Often, parties who “fight it out” in court end up with much less money and satisfaction than those who manage to resolve the important issues in a settlement. Historically, 90 to 95 percent of all traditional divorce cases filed in court end up, after the expenditure of large sums of money and time, with the agreement of both spouses on all issues, and without any actual trial before a judge or magistrate.

But not every disputing party can immediately agree to terms enabling them to avoid litigation. Issues are often too complex, or too emotionally difficult, for the parties to work out on their own.

Early Neutral Evaluation.

Collaborative Divorce Attorneys provide neutral consulting services to educate divorcing parties who are seeking timely education, suggestions, or nonbinding advisory opinions on what might be reasonable and appropriate regarding the subjects of the division of property, child and spousal support, and the allocation of parenting responsibilities — with or without the involvement of attorneys.

Ohio Collaborative Family Law.

Pursuant to the provisions of the Ohio Collaborative Family Law Act (effective on March 20, 2013), he assists clients in this relatively new family dispute resolution process, by which both parties retain separate attorneys who have completed special training in collaborative practice techniques. The parties sign an agreement to work with their personal collaborative attorneys toward a win-win settlement on mutually acceptable terms for the restructuring of the parties’ family and financial matters, using interest-based, principled negotiation techniques, without any threats of litigation. All communications among the parties and their lawyers during joint meetings are confidential and privileged and are not admissible as evidence in any court action involving the parties.

Collaborative Mediation.

Ohio law, standards of practice, and court rules limit the extent to which mediators can express opinions or offer suggestions. Mediation is a process in which a trained neutral person, called a mediator, helps parties in a disagreement to communicate with each other, understand each other, and — if possible — reach voluntary agreements about their disputes. Under the Ohio Mediation Act, all communications between the parties and the mediator are privileged and confidential and are not admissible as evidence in any court.

Mediators do not make decisions for parties; rather, they facilitate dispute resolution by helping parties communicate and negotiate with each other in a more productive manner.

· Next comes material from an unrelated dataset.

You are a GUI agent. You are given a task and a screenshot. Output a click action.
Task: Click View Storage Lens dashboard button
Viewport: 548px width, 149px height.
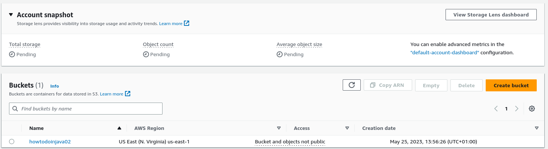click(491, 15)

Neutral facilitation services assist the parties with more effective communication, identification of needs and interests, and negotiation of solutions to disputed issues, with or without the involvement of attorneys. All communications among the parties and the mediator during joint meetings are confidential and privileged and are not admissible as evidence in any court action involving the parties.

Arbitration.

He serves as a neutral decision maker in binding and nonbinding arbitration of marital disputes involving parenting plans, valuation of assets, division of property, or spousal and child support, which options can be chosen by agreement of the parties under the Ohio Arbitration Act, or Rule 15(B), Ohio Rules of Superintendence.